My own view is that nothing would have been added to that arc of play (which unfolded over several years) by having me, as GM, assign an alignment to the gods (and thereby foreclose the issue of whether their decisions and agreements were good or bad) and then judging the behaviour of the PCs (including the paladin PC) by reference to that labelling of cosmological forces.
I tend to see alignment as tied to the setting cosmology, so it isn't necessrily commentary on real world ethics
For the reasons that I have just posted, I don't think you can avoid interaction with real world values.
Of course imaginative players can divorce their own judgements from the judgements of their PCs and the NPCs/gods as played by the GM - but they know it's all just pretense. So if their paladin PC is stripped of power by the gods (as played by the GM), but by the player's lights the paladin has not done anything
actually wrong, then the player is not going to believe that his/her PC was punished for a genuine wrongdoing. S/he is just exploring or imaging a world in which the gods punish people for different reasons, reasons that aren't really good reasons but nevertheless are the reasons on which the gods in that imaginary world operate.
We see a lot of posts about how verimisilitude and immersion interact. For me, both as GM and as player, this sort of play is a far, far greater burden on immersion than fortune-in-the-middle mechanics.

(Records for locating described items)
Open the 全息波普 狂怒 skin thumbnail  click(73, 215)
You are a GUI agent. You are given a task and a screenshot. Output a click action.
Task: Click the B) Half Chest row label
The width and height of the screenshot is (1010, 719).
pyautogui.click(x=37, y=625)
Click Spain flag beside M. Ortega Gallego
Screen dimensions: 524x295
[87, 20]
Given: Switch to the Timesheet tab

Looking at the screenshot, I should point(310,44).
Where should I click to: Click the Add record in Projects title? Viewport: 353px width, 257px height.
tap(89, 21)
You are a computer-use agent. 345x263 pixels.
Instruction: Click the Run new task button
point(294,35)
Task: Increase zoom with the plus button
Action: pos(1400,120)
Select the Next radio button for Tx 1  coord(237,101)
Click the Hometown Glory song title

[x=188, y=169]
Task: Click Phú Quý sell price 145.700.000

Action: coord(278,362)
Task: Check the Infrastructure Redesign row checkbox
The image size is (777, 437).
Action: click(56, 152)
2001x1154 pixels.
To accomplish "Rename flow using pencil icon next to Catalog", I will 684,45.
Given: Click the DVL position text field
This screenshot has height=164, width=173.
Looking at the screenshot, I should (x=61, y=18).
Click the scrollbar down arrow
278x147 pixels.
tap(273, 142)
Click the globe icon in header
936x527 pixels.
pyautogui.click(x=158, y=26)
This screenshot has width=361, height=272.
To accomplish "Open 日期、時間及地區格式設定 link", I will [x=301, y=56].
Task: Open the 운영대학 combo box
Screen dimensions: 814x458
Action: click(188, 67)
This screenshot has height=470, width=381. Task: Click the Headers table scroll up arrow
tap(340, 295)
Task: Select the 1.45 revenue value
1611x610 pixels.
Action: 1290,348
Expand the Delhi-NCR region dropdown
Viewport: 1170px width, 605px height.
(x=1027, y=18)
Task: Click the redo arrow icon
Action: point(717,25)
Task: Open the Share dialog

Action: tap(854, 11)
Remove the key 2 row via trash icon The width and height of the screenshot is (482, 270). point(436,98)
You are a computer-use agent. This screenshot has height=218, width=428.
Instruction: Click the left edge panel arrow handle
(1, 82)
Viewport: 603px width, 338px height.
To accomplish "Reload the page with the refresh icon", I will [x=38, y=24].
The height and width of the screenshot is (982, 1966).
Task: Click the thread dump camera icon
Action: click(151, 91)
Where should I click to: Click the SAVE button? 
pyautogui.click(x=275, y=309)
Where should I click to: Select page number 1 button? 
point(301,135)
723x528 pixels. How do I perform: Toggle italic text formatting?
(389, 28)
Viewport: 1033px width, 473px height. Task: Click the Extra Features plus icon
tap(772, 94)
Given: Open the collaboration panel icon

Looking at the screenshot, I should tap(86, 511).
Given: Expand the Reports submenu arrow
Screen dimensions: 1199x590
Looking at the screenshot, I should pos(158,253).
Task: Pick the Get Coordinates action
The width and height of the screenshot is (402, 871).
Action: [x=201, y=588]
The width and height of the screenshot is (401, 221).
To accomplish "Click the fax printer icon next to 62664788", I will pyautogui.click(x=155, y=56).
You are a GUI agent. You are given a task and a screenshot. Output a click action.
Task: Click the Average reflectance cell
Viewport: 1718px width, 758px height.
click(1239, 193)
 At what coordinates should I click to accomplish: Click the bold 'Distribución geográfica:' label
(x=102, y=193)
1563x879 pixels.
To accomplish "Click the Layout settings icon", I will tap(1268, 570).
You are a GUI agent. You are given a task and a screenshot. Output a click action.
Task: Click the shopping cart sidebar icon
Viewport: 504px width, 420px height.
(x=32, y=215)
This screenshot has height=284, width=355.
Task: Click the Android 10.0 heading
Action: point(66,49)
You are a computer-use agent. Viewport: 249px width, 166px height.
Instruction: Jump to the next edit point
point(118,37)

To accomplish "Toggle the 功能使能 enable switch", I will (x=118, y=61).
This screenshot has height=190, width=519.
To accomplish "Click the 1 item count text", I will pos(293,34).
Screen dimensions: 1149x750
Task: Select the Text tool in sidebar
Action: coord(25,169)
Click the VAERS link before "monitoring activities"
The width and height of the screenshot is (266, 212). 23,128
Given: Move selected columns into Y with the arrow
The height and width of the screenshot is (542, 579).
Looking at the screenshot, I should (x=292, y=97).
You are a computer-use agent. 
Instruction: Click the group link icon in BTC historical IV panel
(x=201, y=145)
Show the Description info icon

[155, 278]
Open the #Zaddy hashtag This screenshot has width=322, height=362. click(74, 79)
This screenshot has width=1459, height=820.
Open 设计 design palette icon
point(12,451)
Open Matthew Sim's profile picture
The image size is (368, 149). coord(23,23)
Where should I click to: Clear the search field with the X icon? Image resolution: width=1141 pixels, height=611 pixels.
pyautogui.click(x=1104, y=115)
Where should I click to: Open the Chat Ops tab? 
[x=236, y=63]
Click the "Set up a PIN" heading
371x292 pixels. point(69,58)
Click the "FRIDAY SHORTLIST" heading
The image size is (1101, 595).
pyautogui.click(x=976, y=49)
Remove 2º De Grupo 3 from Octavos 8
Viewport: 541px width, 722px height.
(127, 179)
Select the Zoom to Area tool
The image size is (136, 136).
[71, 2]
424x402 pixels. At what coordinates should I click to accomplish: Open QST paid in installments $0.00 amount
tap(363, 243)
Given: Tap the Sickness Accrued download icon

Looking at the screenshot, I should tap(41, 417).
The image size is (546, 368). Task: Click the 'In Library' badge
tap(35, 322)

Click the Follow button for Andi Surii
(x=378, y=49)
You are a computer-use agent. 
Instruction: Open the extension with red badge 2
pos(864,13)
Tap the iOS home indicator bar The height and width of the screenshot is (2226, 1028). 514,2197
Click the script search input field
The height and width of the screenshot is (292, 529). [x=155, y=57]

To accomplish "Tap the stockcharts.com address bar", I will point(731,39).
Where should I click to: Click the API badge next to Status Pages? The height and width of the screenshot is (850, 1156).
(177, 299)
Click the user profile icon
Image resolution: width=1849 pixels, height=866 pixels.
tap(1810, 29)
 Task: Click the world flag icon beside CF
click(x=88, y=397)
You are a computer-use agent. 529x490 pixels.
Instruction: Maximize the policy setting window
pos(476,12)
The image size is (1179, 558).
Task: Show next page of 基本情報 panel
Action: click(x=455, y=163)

• [Work instructions]: Write out the alignment post from "My own view" up to and including "real world values.", swapping "cosmological forces" for "divine powers".

• [Reply to the exercise]:
My own view is that nothing would have been added to that arc of play (which unfolded over several years) by having me, as GM, assign an alignment to the gods (and thereby foreclose the issue of whether their decisions and agreements were good or bad) and then judging the behaviour of the PCs (including the paladin PC) by reference to that labelling of divine powers.
I tend to see alignment as tied to the setting cosmology, so it isn't necessrily commentary on real world ethics
For the reasons that I have just posted, I don't think you can avoid interaction with real world values.